Read the lines below, and copy any that contain the string "will".

> Data records:
▼

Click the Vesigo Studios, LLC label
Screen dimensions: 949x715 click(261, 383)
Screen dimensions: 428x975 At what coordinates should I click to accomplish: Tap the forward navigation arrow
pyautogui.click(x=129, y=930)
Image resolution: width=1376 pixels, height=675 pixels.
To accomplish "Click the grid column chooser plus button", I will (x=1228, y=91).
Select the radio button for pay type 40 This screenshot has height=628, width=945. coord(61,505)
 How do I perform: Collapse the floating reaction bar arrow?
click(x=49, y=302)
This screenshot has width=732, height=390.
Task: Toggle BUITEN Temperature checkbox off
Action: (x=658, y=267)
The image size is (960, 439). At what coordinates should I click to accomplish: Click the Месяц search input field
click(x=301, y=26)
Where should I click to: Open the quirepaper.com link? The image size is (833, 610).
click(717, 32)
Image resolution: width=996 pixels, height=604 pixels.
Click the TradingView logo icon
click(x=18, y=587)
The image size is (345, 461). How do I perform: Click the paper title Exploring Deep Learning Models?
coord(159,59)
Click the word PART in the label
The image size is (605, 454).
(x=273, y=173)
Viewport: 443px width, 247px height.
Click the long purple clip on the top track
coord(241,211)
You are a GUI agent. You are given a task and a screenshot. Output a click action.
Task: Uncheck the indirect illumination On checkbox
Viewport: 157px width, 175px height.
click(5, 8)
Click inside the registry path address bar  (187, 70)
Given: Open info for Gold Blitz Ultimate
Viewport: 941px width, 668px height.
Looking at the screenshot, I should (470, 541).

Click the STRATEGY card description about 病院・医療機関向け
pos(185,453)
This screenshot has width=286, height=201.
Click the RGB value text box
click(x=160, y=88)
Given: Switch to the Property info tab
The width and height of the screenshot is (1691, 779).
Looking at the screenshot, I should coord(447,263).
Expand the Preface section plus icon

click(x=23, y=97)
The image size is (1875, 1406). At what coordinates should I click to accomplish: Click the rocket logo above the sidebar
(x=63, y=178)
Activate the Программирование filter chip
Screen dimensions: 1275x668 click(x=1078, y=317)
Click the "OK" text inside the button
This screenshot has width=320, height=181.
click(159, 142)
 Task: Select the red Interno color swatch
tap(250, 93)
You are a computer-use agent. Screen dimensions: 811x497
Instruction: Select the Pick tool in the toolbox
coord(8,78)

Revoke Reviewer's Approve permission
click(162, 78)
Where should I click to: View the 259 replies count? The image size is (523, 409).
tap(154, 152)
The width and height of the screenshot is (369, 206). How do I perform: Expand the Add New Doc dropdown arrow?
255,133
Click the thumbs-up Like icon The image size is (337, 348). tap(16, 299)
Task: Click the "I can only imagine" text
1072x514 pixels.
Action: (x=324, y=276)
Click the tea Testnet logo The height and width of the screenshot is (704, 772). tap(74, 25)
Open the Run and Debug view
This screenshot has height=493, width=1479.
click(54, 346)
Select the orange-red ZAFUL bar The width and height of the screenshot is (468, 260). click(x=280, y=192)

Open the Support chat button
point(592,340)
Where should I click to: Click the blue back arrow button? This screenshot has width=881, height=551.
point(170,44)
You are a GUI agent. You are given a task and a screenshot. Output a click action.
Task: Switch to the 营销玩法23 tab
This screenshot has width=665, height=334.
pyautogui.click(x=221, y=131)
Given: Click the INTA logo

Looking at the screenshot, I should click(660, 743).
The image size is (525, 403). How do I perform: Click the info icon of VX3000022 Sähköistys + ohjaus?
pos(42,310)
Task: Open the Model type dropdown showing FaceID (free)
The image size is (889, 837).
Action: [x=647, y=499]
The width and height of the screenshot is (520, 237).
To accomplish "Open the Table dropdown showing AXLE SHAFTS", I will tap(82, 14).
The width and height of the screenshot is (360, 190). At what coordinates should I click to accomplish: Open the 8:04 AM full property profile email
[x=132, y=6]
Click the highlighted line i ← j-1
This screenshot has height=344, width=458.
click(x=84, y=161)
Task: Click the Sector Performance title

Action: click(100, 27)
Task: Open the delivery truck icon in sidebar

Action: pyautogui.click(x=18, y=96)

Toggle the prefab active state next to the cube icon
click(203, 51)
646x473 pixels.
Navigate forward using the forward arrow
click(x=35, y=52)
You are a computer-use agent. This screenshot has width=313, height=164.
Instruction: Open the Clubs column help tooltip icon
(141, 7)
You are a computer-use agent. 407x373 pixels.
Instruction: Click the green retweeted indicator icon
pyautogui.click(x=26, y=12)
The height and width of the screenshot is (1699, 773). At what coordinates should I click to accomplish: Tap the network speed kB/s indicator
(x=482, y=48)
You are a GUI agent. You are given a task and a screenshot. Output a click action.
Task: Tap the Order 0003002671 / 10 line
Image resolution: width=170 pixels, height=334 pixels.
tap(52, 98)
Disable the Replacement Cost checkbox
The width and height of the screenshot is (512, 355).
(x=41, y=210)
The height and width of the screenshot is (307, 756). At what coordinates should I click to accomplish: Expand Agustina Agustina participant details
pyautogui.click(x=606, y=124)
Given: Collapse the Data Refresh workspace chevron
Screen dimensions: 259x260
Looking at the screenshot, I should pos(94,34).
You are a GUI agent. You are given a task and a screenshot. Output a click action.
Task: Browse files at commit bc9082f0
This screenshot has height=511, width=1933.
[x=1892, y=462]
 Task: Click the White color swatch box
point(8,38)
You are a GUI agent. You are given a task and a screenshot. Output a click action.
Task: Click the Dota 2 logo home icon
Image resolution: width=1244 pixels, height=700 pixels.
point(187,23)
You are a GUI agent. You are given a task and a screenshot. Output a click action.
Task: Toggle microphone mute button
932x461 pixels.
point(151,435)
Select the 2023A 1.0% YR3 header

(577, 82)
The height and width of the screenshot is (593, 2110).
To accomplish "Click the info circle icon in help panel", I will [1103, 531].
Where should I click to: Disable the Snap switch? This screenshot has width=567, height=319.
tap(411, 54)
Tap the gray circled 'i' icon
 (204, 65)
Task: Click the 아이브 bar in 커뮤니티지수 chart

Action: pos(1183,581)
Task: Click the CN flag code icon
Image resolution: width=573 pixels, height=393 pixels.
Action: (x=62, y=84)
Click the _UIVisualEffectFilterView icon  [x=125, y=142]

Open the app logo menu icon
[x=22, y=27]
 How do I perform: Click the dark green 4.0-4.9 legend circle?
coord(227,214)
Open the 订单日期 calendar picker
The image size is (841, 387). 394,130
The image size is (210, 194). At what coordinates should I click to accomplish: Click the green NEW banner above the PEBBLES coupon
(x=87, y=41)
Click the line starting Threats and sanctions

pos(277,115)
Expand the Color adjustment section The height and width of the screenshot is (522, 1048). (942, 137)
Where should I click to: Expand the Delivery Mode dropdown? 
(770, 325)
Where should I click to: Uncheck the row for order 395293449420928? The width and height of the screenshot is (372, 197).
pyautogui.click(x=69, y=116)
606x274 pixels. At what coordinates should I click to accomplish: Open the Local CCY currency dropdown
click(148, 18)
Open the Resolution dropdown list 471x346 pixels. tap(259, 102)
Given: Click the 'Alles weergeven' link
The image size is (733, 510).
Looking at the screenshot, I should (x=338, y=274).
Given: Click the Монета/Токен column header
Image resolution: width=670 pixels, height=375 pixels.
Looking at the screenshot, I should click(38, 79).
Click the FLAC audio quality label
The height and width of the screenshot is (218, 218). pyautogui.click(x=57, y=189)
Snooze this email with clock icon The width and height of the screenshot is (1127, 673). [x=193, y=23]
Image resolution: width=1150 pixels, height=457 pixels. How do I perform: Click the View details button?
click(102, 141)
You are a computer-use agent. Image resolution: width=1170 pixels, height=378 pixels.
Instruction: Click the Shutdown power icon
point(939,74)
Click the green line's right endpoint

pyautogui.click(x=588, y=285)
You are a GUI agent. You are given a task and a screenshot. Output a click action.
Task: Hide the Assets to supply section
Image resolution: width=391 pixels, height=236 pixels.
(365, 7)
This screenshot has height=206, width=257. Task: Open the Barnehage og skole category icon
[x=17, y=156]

▲

> Result for this task:
To accomplish "Click the grid column chooser plus button", I will (x=1228, y=91).
To accomplish "Open the Table dropdown showing AXLE SHAFTS", I will tap(82, 14).
To accomplish "Click the info circle icon in help panel", I will [1103, 531].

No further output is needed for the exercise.